▶ [ABOUT THIS EXERCISE]: All lines below starting at the one that holds "This screenshot has width=746, height=472." and ending at the one that holds "the Add object" should be printed exactly, ends included. Pictures should not be printed, nor anything else.
[DATA FOR REVIEW]
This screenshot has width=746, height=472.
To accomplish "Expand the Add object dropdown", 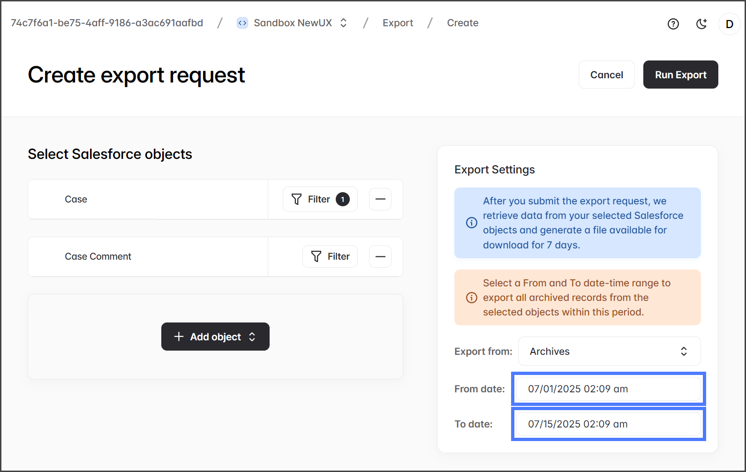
[/DATA FOR REVIEW]
[DATA FOR REVIEW]
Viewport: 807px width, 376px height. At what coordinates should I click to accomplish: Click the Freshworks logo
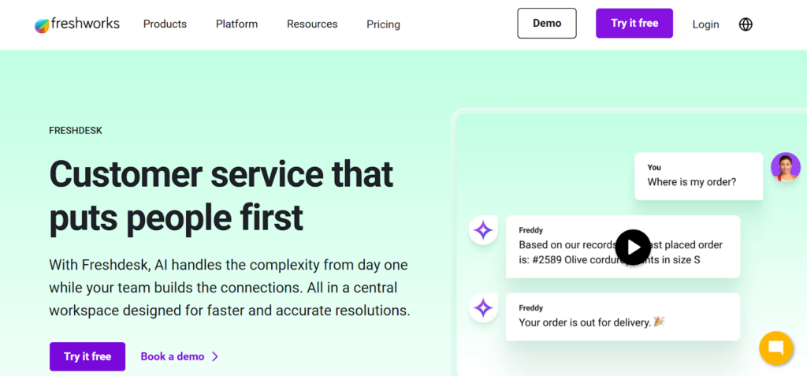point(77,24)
[/DATA FOR REVIEW]
[DATA FOR REVIEW]
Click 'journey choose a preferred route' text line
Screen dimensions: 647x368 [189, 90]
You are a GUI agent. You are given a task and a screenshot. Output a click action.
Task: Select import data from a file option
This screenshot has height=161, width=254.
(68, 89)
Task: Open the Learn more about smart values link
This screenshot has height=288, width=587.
[/DATA FOR REVIEW]
▶ [REPLY]:
This screenshot has width=746, height=472.
To accomplish "Expand the Add object dropdown", 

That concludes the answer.